ICER’s support for RWE did not come across clearly in the UPI report, despite its being “happy to consider” this evidence category. Many studies submitted by the seven black-listed companies in defence of their price hikes were RWE; they included observational studies, patient-report-outcome trials or studies of drugs’ impact on quality of life. Yet none of them justified a price hike, according to ICER. Most provided “no new clinical evidence,” and some of the observational trials were considered insufficiently robust. What were ICER's evidence criteria? “ICER applies the same evidentiary standards to RWE that it applies to all other forms of evidence,” it said in response to manufacturers’ frustrated comments.

That may not be appropriate. RWE is different to the controlled, randomized clinical trials that comprise the bulk of pre-approval trials. Standards are not yet agreed. The National Pharmaceutical Council (which represents research-based biopharma companies) was quick to declare that the “troubling” and “one-sided, biased” UPI report set an “unreasonably high bar for the types of evidence it would consider, and a low bar for the pricing data utilized.”
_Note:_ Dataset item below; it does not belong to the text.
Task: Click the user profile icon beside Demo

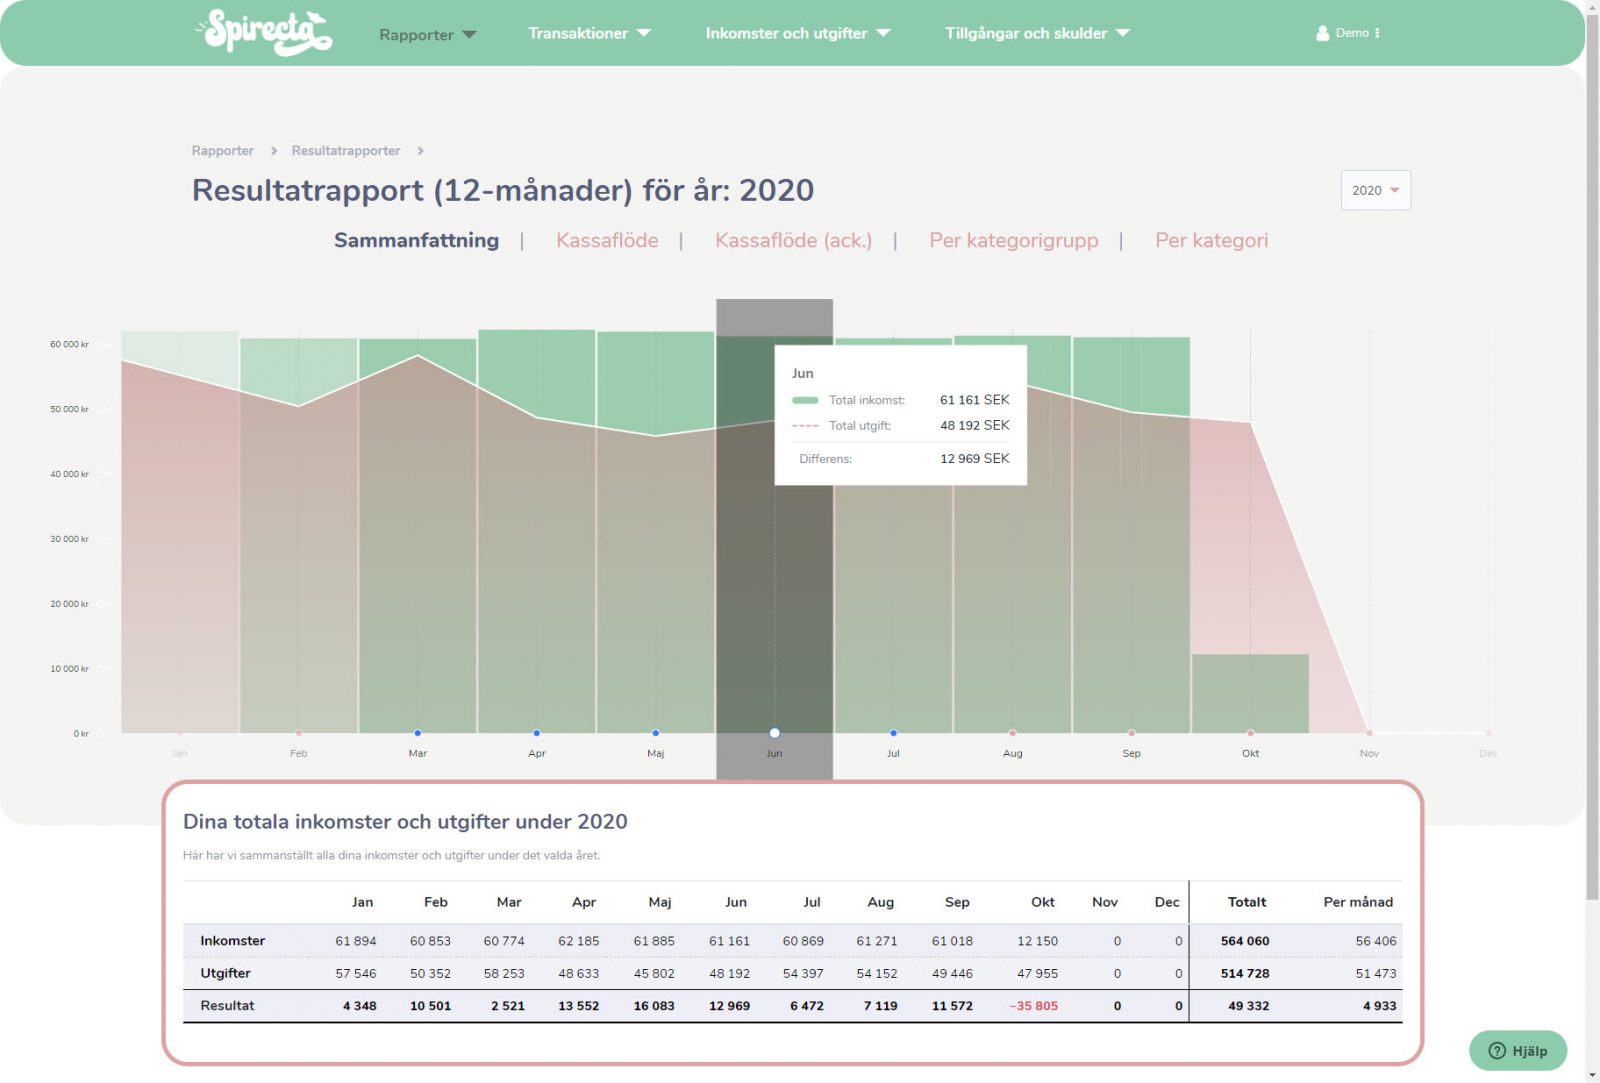Action: click(1322, 32)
Pearson said he did not want to convey the message that ICER was anti-RWE, or that companies should not bother investing. “We are not saying RWE is inferior to RCT evidence just by being RWE,” he said. It is about study quality, and about the questions they are set up to answer. Many submitted studies simply confirmed drugs’ already-known benefits, albeit sometimes over a longer time-frame.

Yet perhaps evidence that a drug’s benefits are maintained over the longer term is worth something. “We will wrestle with that question,” acknowledged Pearson. “It is not unreasonable to suggest that the health system benefits by knowing that short-term advantages [of particular therapies] are sustained.”

How such longevity may be measured and, potentially, rewarded is another thorny issue. ICER promises to learn from the feedback to this inaugural report; one of its core principles is multi-stakeholder engagement.

Meanwhile, the organization continues to broaden the range of tools it is offering, ultimately to help support a fairer, more transparent and more value-focused system. It is launching a digital evidence compendium of all its value-assessment work, to make it easier to access and use. It is also creating an interactive modeller program, on the cloud, that allows manufacturers and payers to plug their own assumptions into ICERs’ models – for a fee.

And, in part to avoid being seen as picking on pharma, ICER may launch an ‘Unsupportable Barriers to Access’ report in 2020, said Pearson, that instead would put the spotlight on payers. The report would highlight fairly-priced drugs that are not deemed to be appropriately covered by health plans. “The goal [of both kinds of report] is to ensure there is affordable access,” said Pearson.

These additional projects will require ICER to increase its headcount by 50% over the next 18 months. Most of ICER's funding comes from non-profit foundations, including the Laura and John Arnold Foundation. Billionaire John Arnold has been vocal in his support for lower drug prices.

Whatever happens in Washington, ICER has taken on the job of drug pricing and access referee. It is not perfect. But there are not any better candidates. And ICER has shown it is not afraid to blow the whistle – on either side.